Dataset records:
====

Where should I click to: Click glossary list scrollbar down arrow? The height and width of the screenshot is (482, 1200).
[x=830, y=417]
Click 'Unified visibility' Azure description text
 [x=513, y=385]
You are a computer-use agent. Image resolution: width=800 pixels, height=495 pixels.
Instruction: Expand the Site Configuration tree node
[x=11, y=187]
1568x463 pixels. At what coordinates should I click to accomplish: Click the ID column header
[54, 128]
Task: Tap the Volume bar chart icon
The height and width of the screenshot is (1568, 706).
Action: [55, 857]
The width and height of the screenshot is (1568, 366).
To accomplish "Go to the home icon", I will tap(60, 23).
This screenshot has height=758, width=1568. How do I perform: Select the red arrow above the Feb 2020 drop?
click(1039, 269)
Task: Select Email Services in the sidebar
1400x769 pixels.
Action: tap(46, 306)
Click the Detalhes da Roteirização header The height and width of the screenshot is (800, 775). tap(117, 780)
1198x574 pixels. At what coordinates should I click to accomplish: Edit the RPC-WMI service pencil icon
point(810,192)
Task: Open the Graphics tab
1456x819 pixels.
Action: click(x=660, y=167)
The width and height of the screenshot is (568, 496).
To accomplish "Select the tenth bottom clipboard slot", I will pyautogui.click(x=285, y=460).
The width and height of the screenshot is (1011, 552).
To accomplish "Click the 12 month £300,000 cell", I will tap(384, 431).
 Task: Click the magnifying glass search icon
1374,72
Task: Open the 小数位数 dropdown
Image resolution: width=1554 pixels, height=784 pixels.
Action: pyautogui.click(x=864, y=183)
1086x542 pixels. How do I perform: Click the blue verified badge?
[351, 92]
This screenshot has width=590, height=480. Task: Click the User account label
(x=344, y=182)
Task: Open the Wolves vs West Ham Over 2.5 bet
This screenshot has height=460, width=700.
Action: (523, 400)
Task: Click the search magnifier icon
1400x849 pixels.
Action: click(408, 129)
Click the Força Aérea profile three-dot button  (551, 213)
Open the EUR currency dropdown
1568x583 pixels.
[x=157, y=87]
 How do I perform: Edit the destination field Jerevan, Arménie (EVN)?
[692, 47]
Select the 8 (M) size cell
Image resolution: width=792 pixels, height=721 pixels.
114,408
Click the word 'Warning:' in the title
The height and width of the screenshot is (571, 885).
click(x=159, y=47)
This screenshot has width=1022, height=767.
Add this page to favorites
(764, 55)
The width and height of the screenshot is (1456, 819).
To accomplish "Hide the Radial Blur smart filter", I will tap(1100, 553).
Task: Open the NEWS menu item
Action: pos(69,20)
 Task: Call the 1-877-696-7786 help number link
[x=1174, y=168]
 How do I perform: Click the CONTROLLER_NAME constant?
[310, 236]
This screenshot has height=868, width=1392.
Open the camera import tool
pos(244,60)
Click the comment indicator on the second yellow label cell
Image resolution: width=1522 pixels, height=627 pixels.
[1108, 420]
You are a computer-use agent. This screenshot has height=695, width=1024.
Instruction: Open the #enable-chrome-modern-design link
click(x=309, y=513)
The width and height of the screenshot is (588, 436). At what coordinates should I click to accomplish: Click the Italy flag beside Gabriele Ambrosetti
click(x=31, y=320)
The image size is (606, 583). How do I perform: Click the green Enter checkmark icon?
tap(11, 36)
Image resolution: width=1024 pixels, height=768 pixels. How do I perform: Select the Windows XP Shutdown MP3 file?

====

**THE REQUEST:**
Rewrite the listing above, replacing every "screenshot" with "capture" and leaving everything else unchanged.

**SOLUTION TO THE PROBLEM:**
Where should I click to: Click glossary list scrollbar down arrow? The height and width of the capture is (482, 1200).
[x=830, y=417]
Click 'Unified visibility' Azure description text
 [x=513, y=385]
You are a computer-use agent. Image resolution: width=800 pixels, height=495 pixels.
Instruction: Expand the Site Configuration tree node
[x=11, y=187]
1568x463 pixels. At what coordinates should I click to accomplish: Click the ID column header
[54, 128]
Task: Tap the Volume bar chart icon
The height and width of the capture is (1568, 706).
Action: [55, 857]
The width and height of the capture is (1568, 366).
To accomplish "Go to the home icon", I will tap(60, 23).
This capture has height=758, width=1568. How do I perform: Select the red arrow above the Feb 2020 drop?
click(1039, 269)
Task: Select Email Services in the sidebar
1400x769 pixels.
Action: tap(46, 306)
Click the Detalhes da Roteirização header The height and width of the capture is (800, 775). tap(117, 780)
1198x574 pixels. At what coordinates should I click to accomplish: Edit the RPC-WMI service pencil icon
point(810,192)
Task: Open the Graphics tab
1456x819 pixels.
Action: click(x=660, y=167)
The width and height of the capture is (568, 496).
To accomplish "Select the tenth bottom clipboard slot", I will pyautogui.click(x=285, y=460).
The width and height of the capture is (1011, 552).
To accomplish "Click the 12 month £300,000 cell", I will tap(384, 431).
 Task: Click the magnifying glass search icon
1374,72
Task: Open the 小数位数 dropdown
Image resolution: width=1554 pixels, height=784 pixels.
Action: pyautogui.click(x=864, y=183)
1086x542 pixels. How do I perform: Click the blue verified badge?
[351, 92]
This capture has width=590, height=480. Task: Click the User account label
(x=344, y=182)
Task: Open the Wolves vs West Ham Over 2.5 bet
This capture has height=460, width=700.
Action: (523, 400)
Task: Click the search magnifier icon
1400x849 pixels.
Action: click(408, 129)
Click the Força Aérea profile three-dot button  (551, 213)
Open the EUR currency dropdown
1568x583 pixels.
[x=157, y=87]
 How do I perform: Edit the destination field Jerevan, Arménie (EVN)?
[692, 47]
Select the 8 (M) size cell
Image resolution: width=792 pixels, height=721 pixels.
114,408
Click the word 'Warning:' in the title
The height and width of the capture is (571, 885).
click(x=159, y=47)
This capture has width=1022, height=767.
Add this page to favorites
(764, 55)
The width and height of the capture is (1456, 819).
To accomplish "Hide the Radial Blur smart filter", I will tap(1100, 553).
Task: Open the NEWS menu item
Action: pos(69,20)
 Task: Call the 1-877-696-7786 help number link
[x=1174, y=168]
 How do I perform: Click the CONTROLLER_NAME constant?
[310, 236]
This capture has height=868, width=1392.
Open the camera import tool
pos(244,60)
Click the comment indicator on the second yellow label cell
Image resolution: width=1522 pixels, height=627 pixels.
[1108, 420]
You are a computer-use agent. This capture has height=695, width=1024.
Instruction: Open the #enable-chrome-modern-design link
click(x=309, y=513)
The width and height of the capture is (588, 436). At what coordinates should I click to accomplish: Click the Italy flag beside Gabriele Ambrosetti
click(x=31, y=320)
The image size is (606, 583). How do I perform: Click the green Enter checkmark icon?
tap(11, 36)
Image resolution: width=1024 pixels, height=768 pixels. How do I perform: Select the Windows XP Shutdown MP3 file?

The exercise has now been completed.